Updated: Aug 3, 2020

Annmarie O'Connell, LPC, CADC, NCC

When I hear the term “social distancing” a part of me cringes. Not because I do not believe in it or the evidence that physically separating ourselves from each other is exactly what is needed to slow down or stop COVID-19.  It is more because the term itself suggests that we should distance ourselves from being social altogether. As a therapist, I am inclined to say that isolation at its worst contributes to an increase in depression, suicidality, and addiction. These things, when not properly treated, can be dangerous. In fact, it is cited that evolution itself shows us social behavior and social connection are vital to regulating our emotions.

When I was training to become a therapist I became very interested in reading about Polyvagal Theory. This theory, by Stephen Porges, provides us with a more sophisticated understanding of safety and danger, one based on an understanding of our bodies and the physiological features of those around us.
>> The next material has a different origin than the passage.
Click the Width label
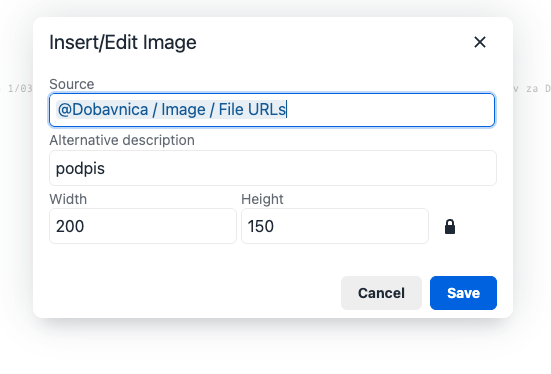 (68, 199)
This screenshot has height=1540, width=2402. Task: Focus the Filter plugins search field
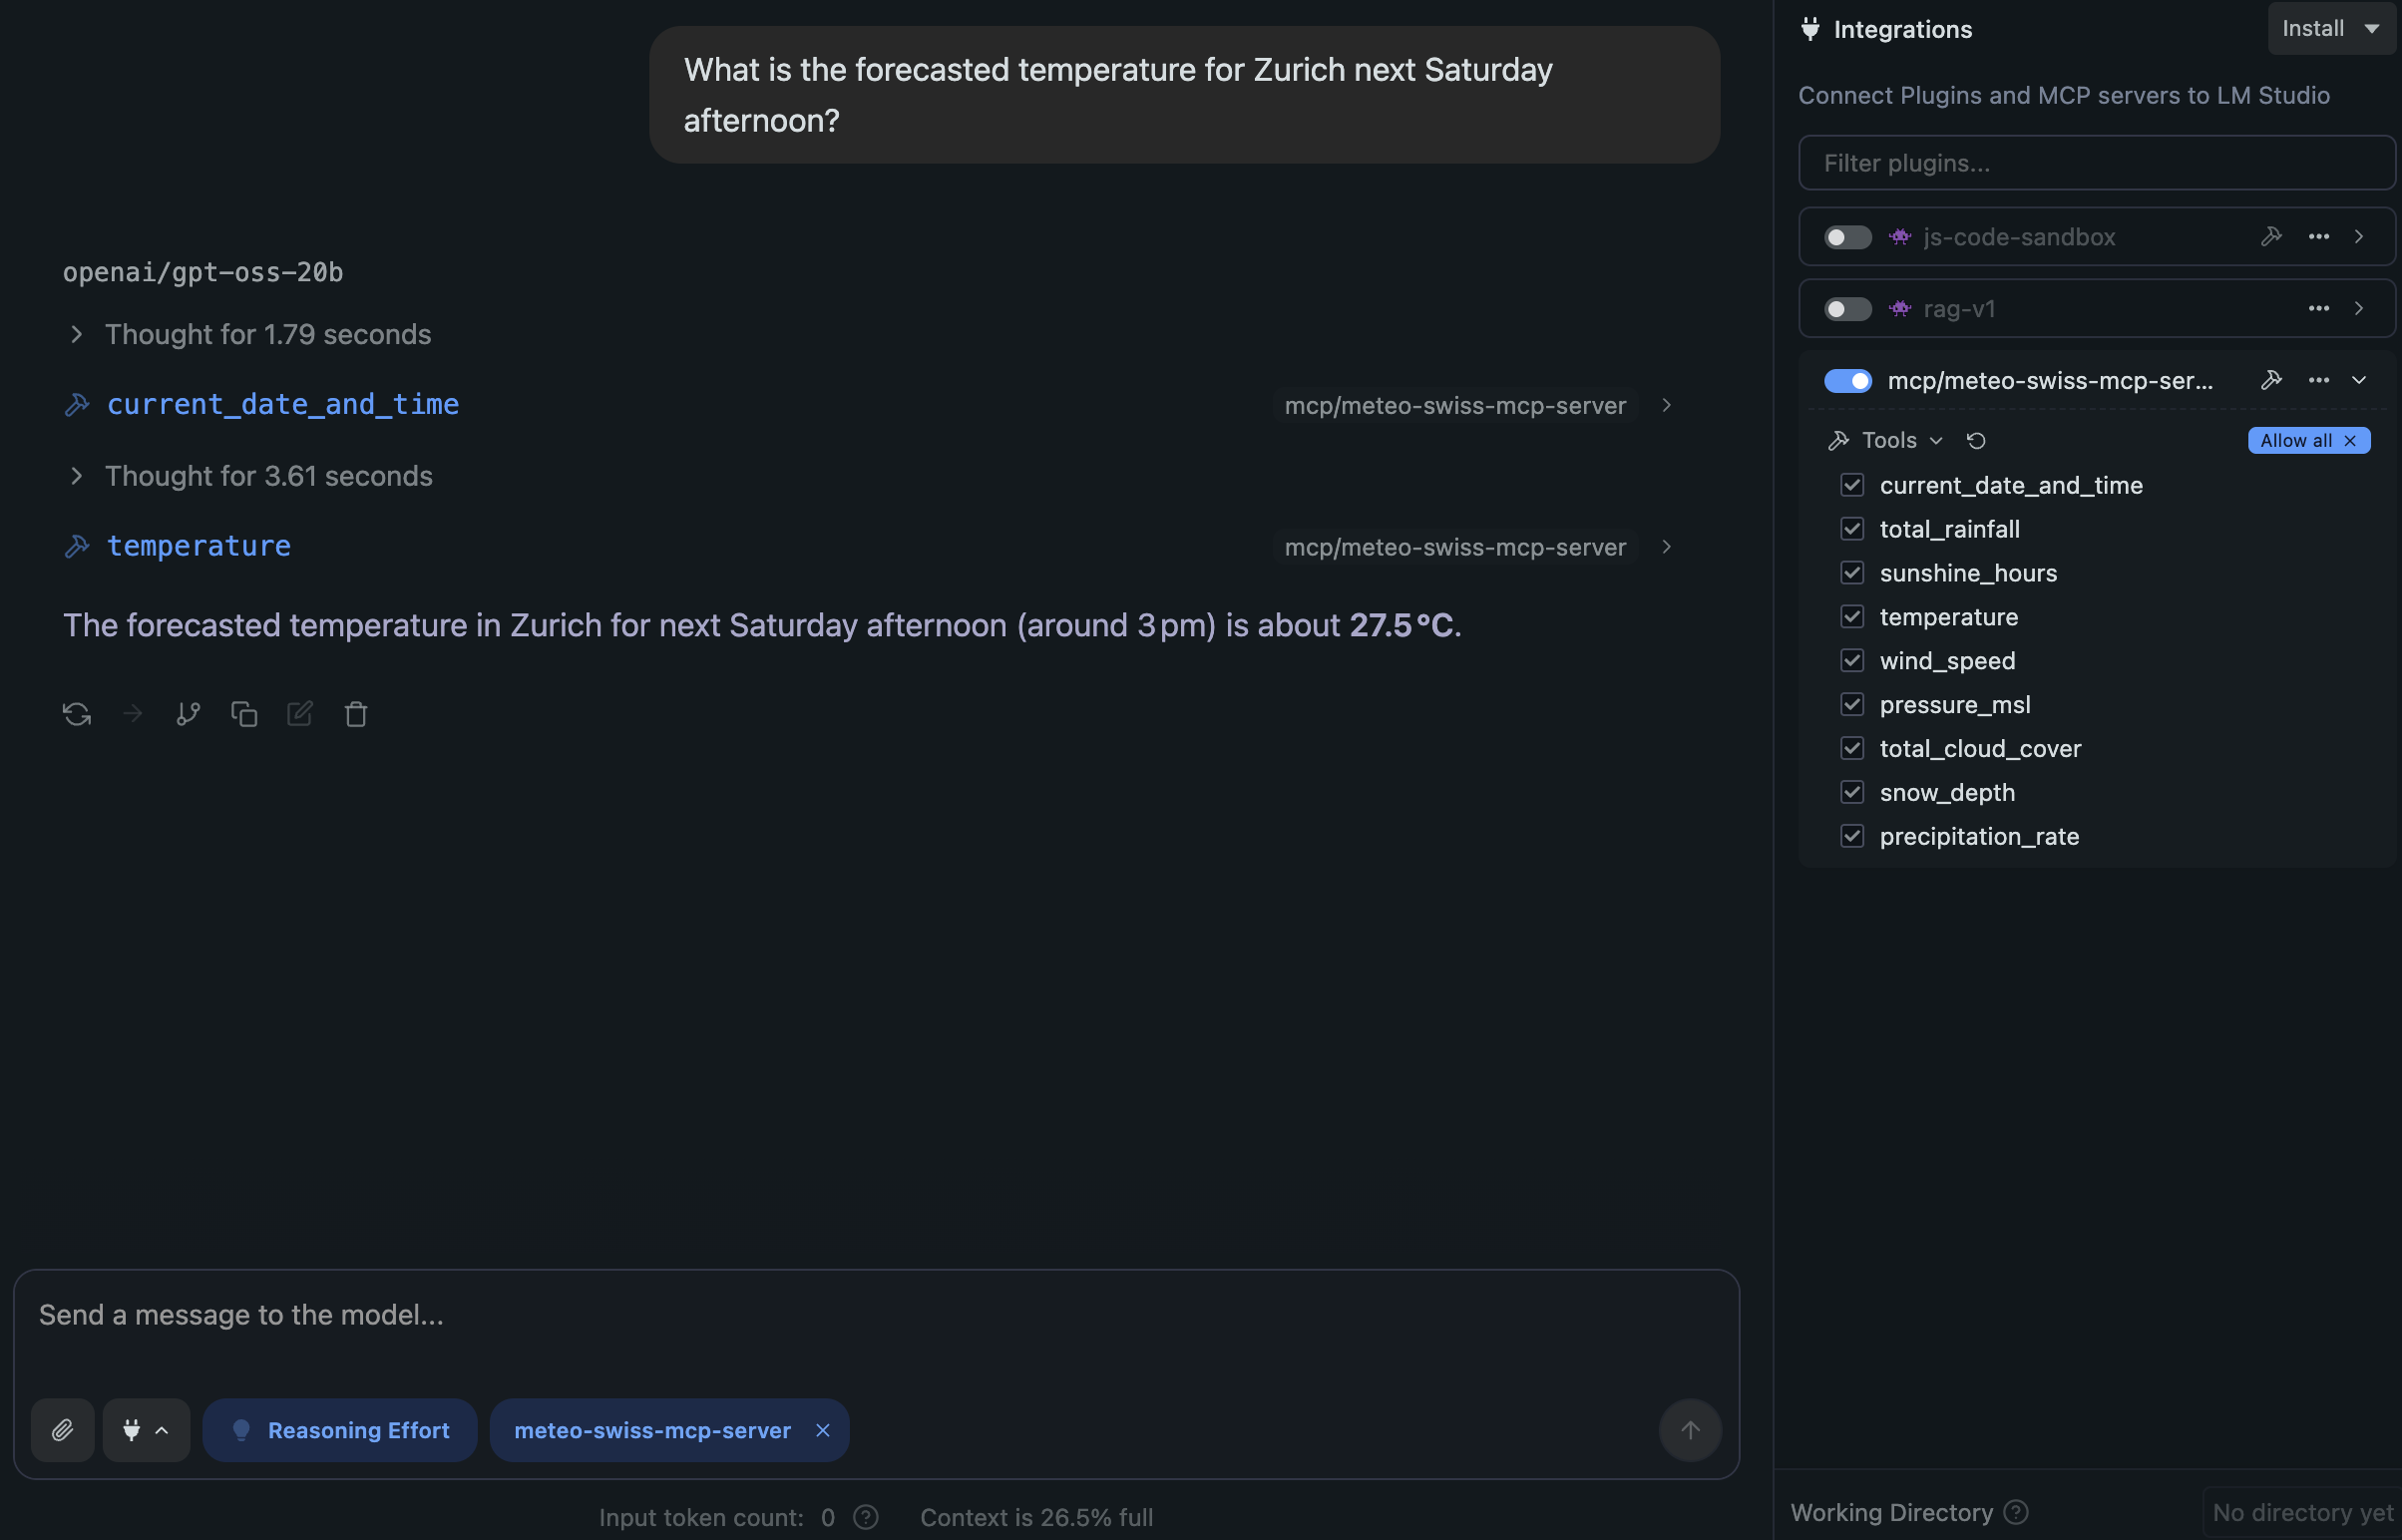click(x=2097, y=163)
It tells us that a soothing voice or a calm face can dramatically alter the way we feel. Attuning with another person can shift us completely out of fearful states. In this theory, social relationships are the most important factor in combating issues like depression and trauma. I often prescribe the same concept to clients. Engage socially, even if it makes you uncomfortable. The proof is in the way we seem to feel better after doing it, even if getting there is almost painful.


So how can we still maintain our mental health in the depths of social distancing? Can we begin to look at it as Body Distancing or Physical Distancing? Can we keep the social part with friends and family? I have been attempting to Facetime those I love in order to remain connected. I Facetimed with my sister and discovered that she is insanely calming in a crisis and remembered that through her caring face and ability to attune to me over the phone. This really shifted my day. Can you make it a point to reach out to connect even if it's just for a few minutes on the telephone? Connecting in this way is much different than text or social media. 

There are also options available for daily prayer groups via teleconference or church services streaming online. If you are a person in recovery, there are options to attend recovery programming via Zoom or other online conference platforms. At Graceful Therapy, we have the opportunity for telehealth so this way your therapist can connect and attune to you and your body can respond and begin to become more regulated. 

In these unprecedented times, it is difficult to know how we will react or respond when spent in self-quarantine. I think it is important to get a daily reprieve and engage in self care and social connection, even if it is just for 30 minutes. Sometimes in these kinds of situations, our mental health symptoms hit out of nowhere and it is difficult to reach out for help. If you already have the support in place, whether it is a therapist at Graceful Therapy or a friend or family member, it will be easier to relieve some of them.